Chapter 3: The Document Store You Already Have

The Waiter of Gold Lapel · Published Apr 19, 2026 · 9 min

The previous chapter presented an itemized bill — six categories of cost, each one real, each one recurring, each one unnecessary if the second database turns out to be optional. This chapter is the reason it turns out to be optional.

I am, I confess, looking forward to this one. Two chapters of discussing what the dual-database architecture costs you is important work, but it is not cheerful work. What follows is considerably more pleasant: an inventory of what you already own and have not yet had occasion to use.

PostgreSQL has not been idle while the document database market grew around it. Ten capabilities — most available for years, several for over a decade — collectively provide a document store inside the database you already run. I suspect you will recognize some of them. Others, I expect, will come as a genuine surprise. A well-appointed establishment has more rooms than most guests realize, and the best ones are often the quietest.

This chapter introduces each capability with enough depth to be convincing and enough brevity to maintain the pace. Parts II and III go deep. For now, allow me to show you around.

JSONB

JSONB is the foundation. Everything else in this chapter is built upon it, and everything this book demonstrates depends on it. If you take nothing else from this tour, take JSONB.

JSONB is PostgreSQL's binary JSON storage format. A document is parsed once on write, stored in a decomposed binary structure, and never re-parsed on read. When you access a field, the database goes directly to the value without scanning the document from the beginning. This is not JSON stored as text with some convenience functions bolted on. It is a purpose-built document storage format that accepts JSON as its input and stores it in a form optimized for retrieval.

The distinction between JSON and JSONB in PostgreSQL is worth stating plainly, because it is the distinction between a workaround and a feature. JSON preserves whitespace and key order but cannot be indexed. Every access re-parses the text from the beginning. JSONB discards whitespace, normalizes key order, stores in binary, and supports GIN indexes and containment queries. For document storage, JSONB is the correct choice in virtually every case. A feature that cannot be indexed is, for any collection of meaningful size, a feature in name only.

A quick taste of what this looks like in practice:

JSONB queries

-- Find all active users
SELECT * FROM users WHERE data @> '{"status": "active"}';

-- Get a user's email
SELECT data->>'email' FROM users WHERE _id = '...';

-- Find users in a specific city
SELECT * FROM users WHERE data->'address'->>'city' = 'San Francisco';

The @> containment operator is the workhorse you will come to know well. It checks whether the left JSONB value contains the right one, and it uses GIN indexes. A single GIN index on a JSONB column makes containment queries fast across the entire document — any field, at any depth, without specifying which fields to index in advance. One index. Every field. That is not a compromise. That is an architectural advantage.

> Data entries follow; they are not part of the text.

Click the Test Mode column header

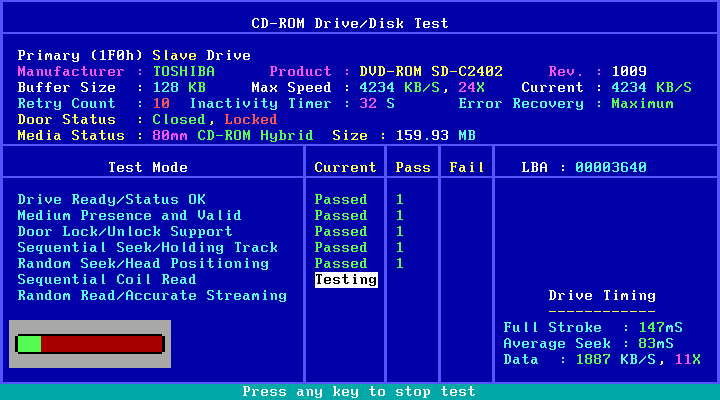tap(148, 167)
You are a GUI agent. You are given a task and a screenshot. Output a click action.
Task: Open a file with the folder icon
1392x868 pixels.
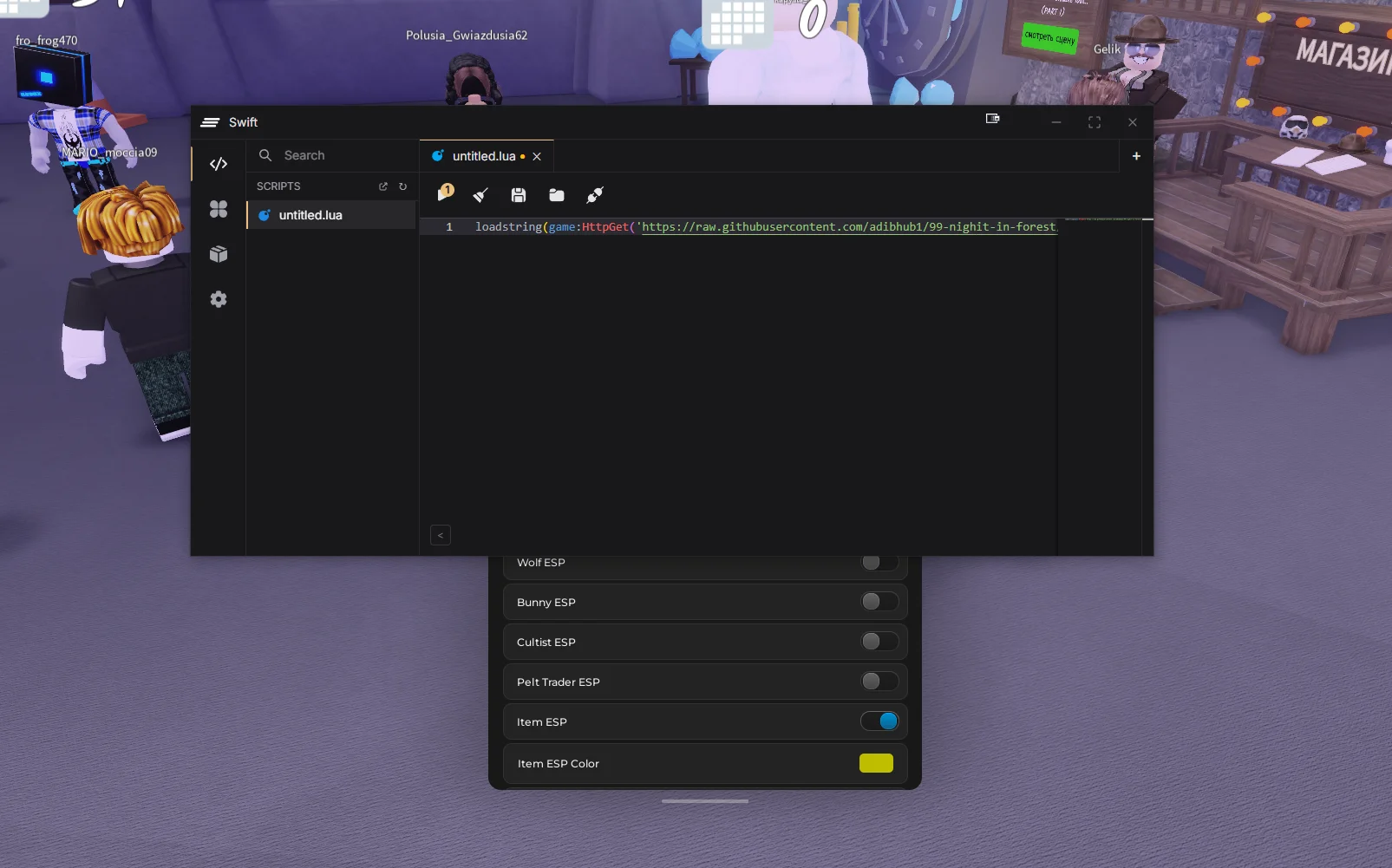557,195
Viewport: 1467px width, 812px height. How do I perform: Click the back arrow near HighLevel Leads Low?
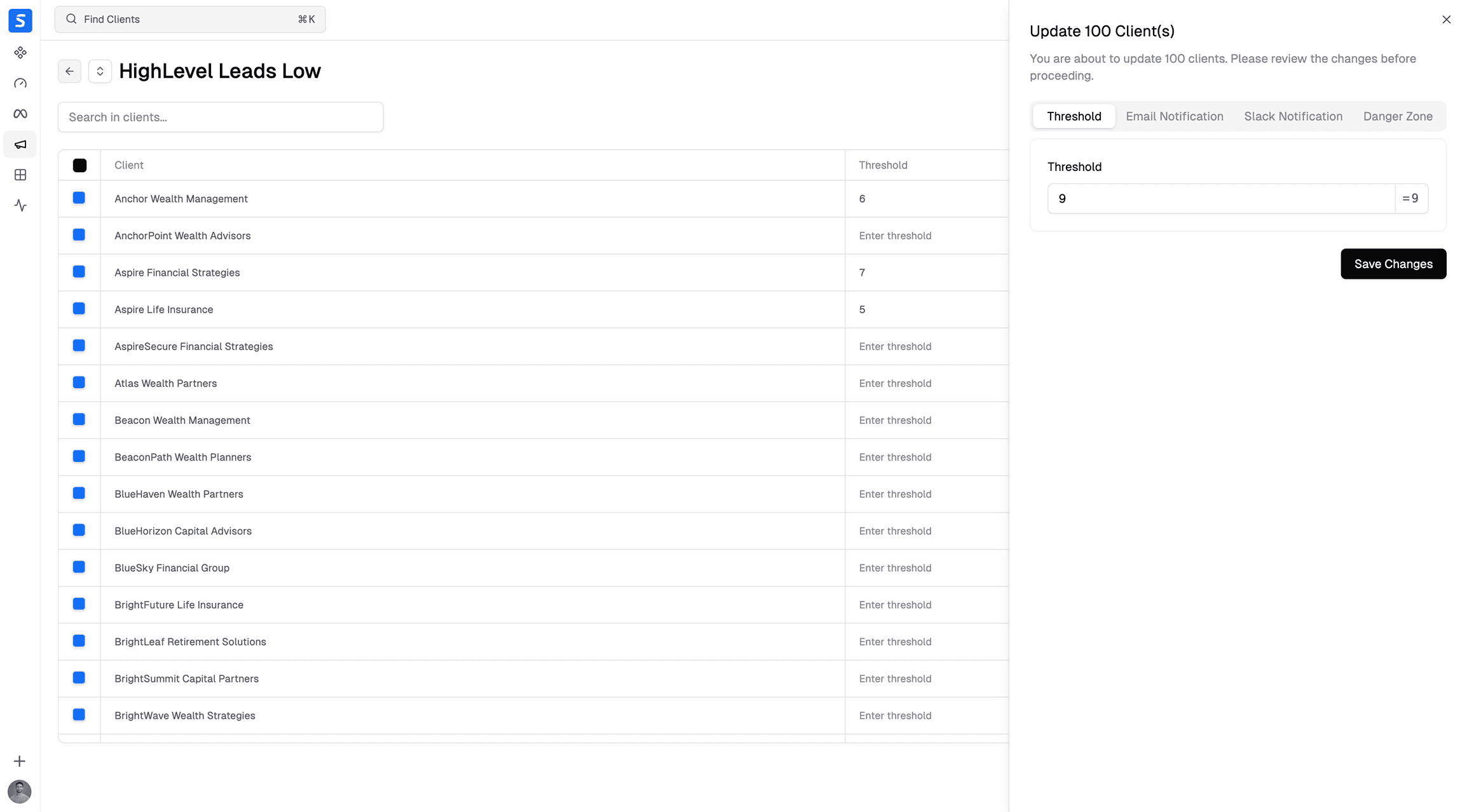[69, 71]
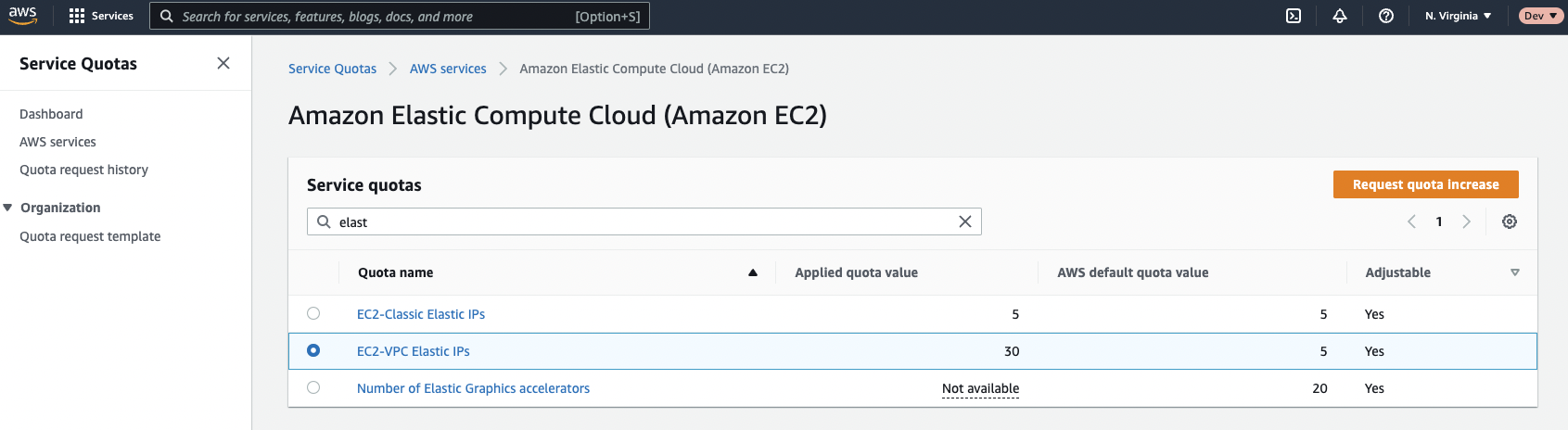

JSONB has been available since PostgreSQL 9.4, released in December 2014. Twelve years. I mention the date not for the sake of historical record, but because twelve years of production use across every industry, on every major cloud provider, through every managed PostgreSQL service, is not a technology you need to evaluate. It is a technology you need to notice.

That is the foundation. Now let me show you what has been built on top of it.

jsonpath

For straightforward field access, JSONB's arrow operators serve well. For complex queries — filtered arrays, conditional logic, deeply nested structures — arrow chains begin to accumulate. jsonpath provides a cleaner syntax for the work that arrow chains struggle with.

jsonpath queries

-- Find products where the tags array contains "python"
SELECT * FROM products WHERE data @? '$.tags[*] ? (@ == "python")';

-- Find orders with items priced over $100
SELECT * FROM orders WHERE data @? '$.items[*] ? (@.price > 100)';

-- Find users where any address is in California
SELECT * FROM users WHERE data @? '$.addresses[*] ? (@.state == "CA")';

If you have used MongoDB's query language to filter inside arrays — {tags: "python"} or {items: {$elemMatch: {price: {$gt: 100}}}} — jsonpath is PostgreSQL's answer to the same question. The syntax is different, but the capability is equivalent, and for deeply nested conditions, jsonpath is often more expressive than MongoDB's filter syntax rather than less.

For simple access, the difference between jsonpath and arrow chains is modest. As queries grow in complexity — nested objects, filtered arrays, multiple conditions combined — jsonpath scales gracefully while arrow chains do not. A query language should grow with the difficulty of the question, not against it.

jsonpath has been available since PostgreSQL 12, released in 2019. Chapter 5 covers its query patterns in depth.

Indexing

The performance question arrives early, and it deserves a direct answer: yes, PostgreSQL can query documents fast. With GIN indexes, it can query them very fast indeed.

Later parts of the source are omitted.